# Best cruising guides Keys and Bahamas: Bimini to Nassau and Exumas?



## Pelham (Nov 6, 2006)

Greetings all,

I'm working on planning a trip down from the gulf coast (Mobile, AL) to the Dry Tortugas, then around Florida (probably via the Hawk Channel) and over to the Bahamas - making the crossing to Bimini. 

In the Bahamas, we'll probably head from Bimini over to Chub Key and down to Nassau to pick up some crew who are flying in, and then down to the Exumas for a few weeks.

On the way home we're considering a stop off at Andros too - time and weather permitting.

I wondered if I might get some recommendations on the best guide books for the Keys, and the Bahamas - most specifically the Exumas.

I've got a copy of the 2006 Yachtsman's guide, but was considering a few others and wanted to get opinions on these and others.

For the Keys: 
Frank Papy's Cruising Guide to the Florida Keys
Skipper Bob's Cruising the Gulf Coast

For the Bahamas:
Yachtsman's Guide 2006 
Skipper Bob Bahamas Bound
Pavlidis' The Exuma Guide

Any others I need to consider or can / should this list be reduced at all? As always, space is a premium on board, but one good tip can easily make the book worthwhile.

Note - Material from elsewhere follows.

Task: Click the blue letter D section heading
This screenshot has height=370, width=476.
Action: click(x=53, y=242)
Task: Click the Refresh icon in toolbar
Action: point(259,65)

For navigation we'll be using the NOAA charts for the US, Explorer charts for the Bahamas and Fugawi GPS software.

Also while I'm at it -- given our itinerary - where's the best place to start the crossing to Bimini? It seems like it might work fine to start further south than Miami since the stream will push us north, but that's not a route I've seen given much consideration.

Thanks for any suggestions.


Cheers,
Pelham


----------